Rabbi Avihai Rontski, a close ally of Economy Minister and Bayit Yehudi leader Naftali Bennett, said on Sunday that Bayit Yehudi had more in common with Yesh Atid than with haredi (ultra-Orthodox) political parties.
Writing on his Facebook page, Rontski, who formerly served as IDF chief rabbi, underlined the importance for Bayit Yehudi to appeal to the broader Israeli public while drawing distinctions between his party and haredi political factions.

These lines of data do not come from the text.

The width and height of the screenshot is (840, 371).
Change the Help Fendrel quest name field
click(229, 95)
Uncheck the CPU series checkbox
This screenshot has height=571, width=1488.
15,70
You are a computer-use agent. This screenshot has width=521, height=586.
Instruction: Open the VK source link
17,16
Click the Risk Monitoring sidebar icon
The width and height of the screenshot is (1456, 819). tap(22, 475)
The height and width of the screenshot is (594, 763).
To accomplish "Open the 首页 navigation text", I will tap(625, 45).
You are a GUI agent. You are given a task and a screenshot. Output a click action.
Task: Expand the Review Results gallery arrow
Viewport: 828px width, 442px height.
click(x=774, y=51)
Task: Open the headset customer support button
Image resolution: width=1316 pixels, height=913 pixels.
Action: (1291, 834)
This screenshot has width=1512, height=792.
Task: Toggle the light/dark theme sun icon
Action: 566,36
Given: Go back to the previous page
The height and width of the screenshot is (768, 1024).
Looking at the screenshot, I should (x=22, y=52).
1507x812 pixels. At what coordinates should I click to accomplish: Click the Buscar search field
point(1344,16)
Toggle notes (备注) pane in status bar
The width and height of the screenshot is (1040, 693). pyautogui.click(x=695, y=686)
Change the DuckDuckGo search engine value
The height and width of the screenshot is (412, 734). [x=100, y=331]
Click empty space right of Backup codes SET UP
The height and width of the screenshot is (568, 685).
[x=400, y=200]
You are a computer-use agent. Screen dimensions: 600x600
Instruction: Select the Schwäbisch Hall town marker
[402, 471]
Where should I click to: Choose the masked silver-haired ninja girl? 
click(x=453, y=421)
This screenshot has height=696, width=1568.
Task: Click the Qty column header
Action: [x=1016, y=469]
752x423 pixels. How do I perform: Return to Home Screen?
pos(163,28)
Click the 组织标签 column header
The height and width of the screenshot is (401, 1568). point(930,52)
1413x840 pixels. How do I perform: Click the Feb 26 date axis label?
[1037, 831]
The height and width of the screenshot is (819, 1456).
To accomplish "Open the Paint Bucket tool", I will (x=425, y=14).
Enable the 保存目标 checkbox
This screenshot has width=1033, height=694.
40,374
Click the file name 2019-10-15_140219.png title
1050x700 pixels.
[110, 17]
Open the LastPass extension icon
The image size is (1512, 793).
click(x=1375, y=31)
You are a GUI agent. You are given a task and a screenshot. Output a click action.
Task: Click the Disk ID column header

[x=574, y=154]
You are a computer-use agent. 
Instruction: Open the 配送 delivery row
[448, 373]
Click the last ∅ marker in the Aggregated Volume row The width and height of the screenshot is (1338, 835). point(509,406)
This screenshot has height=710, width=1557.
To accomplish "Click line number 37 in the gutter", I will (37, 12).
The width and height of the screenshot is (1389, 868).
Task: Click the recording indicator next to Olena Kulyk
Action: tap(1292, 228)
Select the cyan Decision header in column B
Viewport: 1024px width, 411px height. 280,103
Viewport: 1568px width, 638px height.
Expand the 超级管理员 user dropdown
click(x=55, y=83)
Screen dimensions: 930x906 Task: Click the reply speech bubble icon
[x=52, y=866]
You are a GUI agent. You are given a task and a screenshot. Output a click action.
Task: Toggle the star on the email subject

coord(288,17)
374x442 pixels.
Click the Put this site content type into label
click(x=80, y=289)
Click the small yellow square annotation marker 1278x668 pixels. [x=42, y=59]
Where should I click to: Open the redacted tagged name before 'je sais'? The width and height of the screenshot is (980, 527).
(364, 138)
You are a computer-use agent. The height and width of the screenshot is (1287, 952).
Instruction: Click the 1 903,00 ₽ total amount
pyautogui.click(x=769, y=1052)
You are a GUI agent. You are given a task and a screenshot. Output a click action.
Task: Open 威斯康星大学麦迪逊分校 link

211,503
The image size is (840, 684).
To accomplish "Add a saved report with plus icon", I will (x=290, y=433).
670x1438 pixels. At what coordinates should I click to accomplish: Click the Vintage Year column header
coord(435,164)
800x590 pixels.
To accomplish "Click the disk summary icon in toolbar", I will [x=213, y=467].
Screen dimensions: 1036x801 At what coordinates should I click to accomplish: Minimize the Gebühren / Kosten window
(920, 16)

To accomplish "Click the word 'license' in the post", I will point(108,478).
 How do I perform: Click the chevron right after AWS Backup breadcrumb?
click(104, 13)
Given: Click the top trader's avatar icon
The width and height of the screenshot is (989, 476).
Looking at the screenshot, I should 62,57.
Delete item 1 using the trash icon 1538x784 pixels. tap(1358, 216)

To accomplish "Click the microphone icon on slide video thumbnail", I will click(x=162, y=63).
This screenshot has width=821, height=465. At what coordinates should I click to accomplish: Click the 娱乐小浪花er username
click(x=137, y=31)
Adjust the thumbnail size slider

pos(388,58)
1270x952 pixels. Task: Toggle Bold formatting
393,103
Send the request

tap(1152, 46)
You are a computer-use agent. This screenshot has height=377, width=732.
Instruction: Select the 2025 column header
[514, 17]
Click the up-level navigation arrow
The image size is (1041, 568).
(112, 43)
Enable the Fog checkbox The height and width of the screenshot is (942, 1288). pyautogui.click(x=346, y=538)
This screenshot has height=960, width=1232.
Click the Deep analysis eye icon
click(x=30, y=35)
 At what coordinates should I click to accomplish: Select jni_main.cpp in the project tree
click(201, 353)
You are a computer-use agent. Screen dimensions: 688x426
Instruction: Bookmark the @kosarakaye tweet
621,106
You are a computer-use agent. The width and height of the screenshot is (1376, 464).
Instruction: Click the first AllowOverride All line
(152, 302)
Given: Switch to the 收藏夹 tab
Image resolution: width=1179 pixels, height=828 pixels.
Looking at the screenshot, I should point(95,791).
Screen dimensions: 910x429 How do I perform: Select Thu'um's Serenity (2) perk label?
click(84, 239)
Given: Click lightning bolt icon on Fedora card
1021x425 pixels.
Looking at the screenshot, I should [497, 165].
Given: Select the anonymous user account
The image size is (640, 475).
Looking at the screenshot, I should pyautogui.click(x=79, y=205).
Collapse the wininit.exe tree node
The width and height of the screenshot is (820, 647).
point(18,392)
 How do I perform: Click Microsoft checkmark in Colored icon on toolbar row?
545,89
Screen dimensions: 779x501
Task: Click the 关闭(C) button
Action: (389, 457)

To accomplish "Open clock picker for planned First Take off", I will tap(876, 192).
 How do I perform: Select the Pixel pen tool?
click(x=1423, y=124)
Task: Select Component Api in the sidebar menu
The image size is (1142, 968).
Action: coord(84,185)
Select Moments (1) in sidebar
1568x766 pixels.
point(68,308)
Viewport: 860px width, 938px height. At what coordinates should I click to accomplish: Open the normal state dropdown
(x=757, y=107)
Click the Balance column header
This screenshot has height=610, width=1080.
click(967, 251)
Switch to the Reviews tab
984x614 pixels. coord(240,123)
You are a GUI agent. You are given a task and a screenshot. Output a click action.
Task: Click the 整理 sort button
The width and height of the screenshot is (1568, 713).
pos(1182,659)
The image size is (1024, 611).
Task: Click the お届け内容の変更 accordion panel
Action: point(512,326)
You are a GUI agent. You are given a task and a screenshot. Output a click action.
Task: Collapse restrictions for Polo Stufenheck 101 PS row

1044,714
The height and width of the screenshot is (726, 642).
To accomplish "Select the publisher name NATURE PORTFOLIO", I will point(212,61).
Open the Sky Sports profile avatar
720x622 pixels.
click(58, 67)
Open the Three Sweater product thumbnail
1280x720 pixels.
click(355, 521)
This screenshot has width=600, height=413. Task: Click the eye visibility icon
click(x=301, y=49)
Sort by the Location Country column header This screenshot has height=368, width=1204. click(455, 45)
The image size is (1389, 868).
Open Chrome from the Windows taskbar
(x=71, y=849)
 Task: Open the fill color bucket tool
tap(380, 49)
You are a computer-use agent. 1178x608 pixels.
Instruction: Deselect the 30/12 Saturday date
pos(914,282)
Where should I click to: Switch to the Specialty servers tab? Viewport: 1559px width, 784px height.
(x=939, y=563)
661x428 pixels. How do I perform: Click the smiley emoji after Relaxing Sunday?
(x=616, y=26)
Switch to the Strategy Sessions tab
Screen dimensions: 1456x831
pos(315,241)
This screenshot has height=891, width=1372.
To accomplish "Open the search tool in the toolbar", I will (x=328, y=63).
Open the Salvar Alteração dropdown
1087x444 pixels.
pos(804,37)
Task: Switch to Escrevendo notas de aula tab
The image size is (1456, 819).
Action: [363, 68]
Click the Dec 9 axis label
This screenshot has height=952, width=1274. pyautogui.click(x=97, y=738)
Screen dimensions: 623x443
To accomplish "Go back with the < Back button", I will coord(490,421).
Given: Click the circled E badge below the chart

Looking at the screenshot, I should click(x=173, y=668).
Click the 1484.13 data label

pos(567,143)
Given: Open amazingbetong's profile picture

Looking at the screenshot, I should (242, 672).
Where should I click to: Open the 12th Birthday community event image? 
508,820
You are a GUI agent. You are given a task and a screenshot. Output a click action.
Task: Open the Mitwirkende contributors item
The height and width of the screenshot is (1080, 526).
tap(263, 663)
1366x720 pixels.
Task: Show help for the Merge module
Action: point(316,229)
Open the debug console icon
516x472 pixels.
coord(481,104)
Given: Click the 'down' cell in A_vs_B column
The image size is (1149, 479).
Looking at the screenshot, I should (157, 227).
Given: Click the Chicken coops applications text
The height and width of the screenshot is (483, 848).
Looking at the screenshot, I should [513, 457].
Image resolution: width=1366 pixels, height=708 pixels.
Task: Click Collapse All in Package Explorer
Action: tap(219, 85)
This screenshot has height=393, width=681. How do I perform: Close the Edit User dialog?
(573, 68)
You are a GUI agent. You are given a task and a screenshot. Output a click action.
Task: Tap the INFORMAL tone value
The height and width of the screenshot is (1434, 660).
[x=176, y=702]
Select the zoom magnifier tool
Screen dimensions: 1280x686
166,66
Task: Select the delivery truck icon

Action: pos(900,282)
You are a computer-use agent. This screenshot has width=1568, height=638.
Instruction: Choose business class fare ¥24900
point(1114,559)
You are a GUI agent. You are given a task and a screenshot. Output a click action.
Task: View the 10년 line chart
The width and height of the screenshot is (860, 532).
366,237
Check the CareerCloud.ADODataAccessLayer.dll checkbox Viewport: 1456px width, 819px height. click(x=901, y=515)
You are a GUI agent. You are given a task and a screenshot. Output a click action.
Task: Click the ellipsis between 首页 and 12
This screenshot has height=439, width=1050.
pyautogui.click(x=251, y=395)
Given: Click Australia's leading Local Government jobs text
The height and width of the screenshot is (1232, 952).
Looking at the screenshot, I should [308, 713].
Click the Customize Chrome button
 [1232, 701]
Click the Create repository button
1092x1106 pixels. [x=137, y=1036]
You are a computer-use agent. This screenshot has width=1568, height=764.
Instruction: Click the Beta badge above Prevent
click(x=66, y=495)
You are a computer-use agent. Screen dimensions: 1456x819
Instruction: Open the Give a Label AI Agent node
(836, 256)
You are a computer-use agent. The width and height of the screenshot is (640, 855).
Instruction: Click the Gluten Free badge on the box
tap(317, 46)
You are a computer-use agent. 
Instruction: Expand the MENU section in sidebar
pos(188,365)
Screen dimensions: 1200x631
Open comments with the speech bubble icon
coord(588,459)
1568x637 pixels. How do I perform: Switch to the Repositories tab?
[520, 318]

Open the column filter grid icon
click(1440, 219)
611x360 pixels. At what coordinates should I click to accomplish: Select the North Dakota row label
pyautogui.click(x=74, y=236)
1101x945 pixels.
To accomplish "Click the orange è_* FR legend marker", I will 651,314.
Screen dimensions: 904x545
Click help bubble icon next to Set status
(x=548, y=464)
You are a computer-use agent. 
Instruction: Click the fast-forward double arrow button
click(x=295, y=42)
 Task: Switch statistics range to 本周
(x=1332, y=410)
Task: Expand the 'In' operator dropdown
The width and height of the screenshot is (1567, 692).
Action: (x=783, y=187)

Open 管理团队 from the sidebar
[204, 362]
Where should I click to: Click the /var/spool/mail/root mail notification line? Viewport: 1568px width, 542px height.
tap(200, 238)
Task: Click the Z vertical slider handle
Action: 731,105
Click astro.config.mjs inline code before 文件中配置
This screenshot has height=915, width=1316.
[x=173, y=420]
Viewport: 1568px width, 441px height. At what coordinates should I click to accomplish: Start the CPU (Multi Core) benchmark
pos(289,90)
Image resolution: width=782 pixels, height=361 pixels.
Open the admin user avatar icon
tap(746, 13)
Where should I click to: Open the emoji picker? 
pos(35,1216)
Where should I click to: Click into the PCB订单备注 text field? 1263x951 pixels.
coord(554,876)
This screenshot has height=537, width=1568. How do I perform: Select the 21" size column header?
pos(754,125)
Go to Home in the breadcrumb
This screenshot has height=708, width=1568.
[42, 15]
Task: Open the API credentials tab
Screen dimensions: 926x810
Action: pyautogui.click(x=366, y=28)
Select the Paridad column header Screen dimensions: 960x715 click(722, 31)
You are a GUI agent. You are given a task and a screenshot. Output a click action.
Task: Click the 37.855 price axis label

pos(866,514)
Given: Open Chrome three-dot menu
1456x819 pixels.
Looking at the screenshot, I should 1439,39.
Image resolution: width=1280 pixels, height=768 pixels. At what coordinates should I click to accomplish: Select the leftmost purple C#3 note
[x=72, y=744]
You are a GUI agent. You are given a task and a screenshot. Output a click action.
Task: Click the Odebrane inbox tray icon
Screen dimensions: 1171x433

“There is a broader common denominator between the two movements [Bayit Yehudi and Yesh Atid] than there is with the haredi parties,” wrote Rontski, who is also close to the party’s Knesset faction chairwoman, MK Ayelet Shaked. “It appears that the only issue for these [haredi] parties is their private [communal] benefit, while the good of the state is far from them.”
Rontski’s comments about the haredi political parties drew a contrast with what he said were the principles of Bayit Yehudi.
“It is our ambition to be a movement that leads the Jewish people, God willing, and we are therefore obligated to take positions and pathways that connect us to the general public, as well as to those who want a Jewish state that rests on the foundations of tradition, and who are loyal to the partnership in building all of its elements – economic, security and political,” the rabbi wrote.
Relations with the haredi parties, United Torah Judaism and Shas, have hit record lows in recent weeks and months, owing to Bayit Yehudi’s support for the haredi conscription law that the Knesset passed two weeks ago.
Several haredi rabbis and politicians have issued fierce denunciations of Bayit Yehudi, and the national-religious movement in general, in the wake of the passage of the law.
One such declaration came from Rabbi David Yosef, son of the late Shas spiritual leader Rabbi Ovadia Yosef and himself a member of the Shas Council of Torah Sages. Following the passage of the conscription law, Yosef described the national-religious movement as “haters of the Torah, our greatest enemies.”
In addition, the haredi media have broadly depicted Bayit Yehudi as having failed to protect the sanctity of Torah study and the religious status quo in Israel, and have been vociferous in their criticism of the national-religious political and rabbinical leadership.
The biggest selling haredi daily, Yated Ne’eman, deeply offended the national- religious community just before the mass haredi prayer and protest rally at the beginning of this month when it accused Rabbi Haim Druckman, one of the preeminent rabbinical leaders of the national-religious movement, of “shameless and unprecedented hypocrisy.”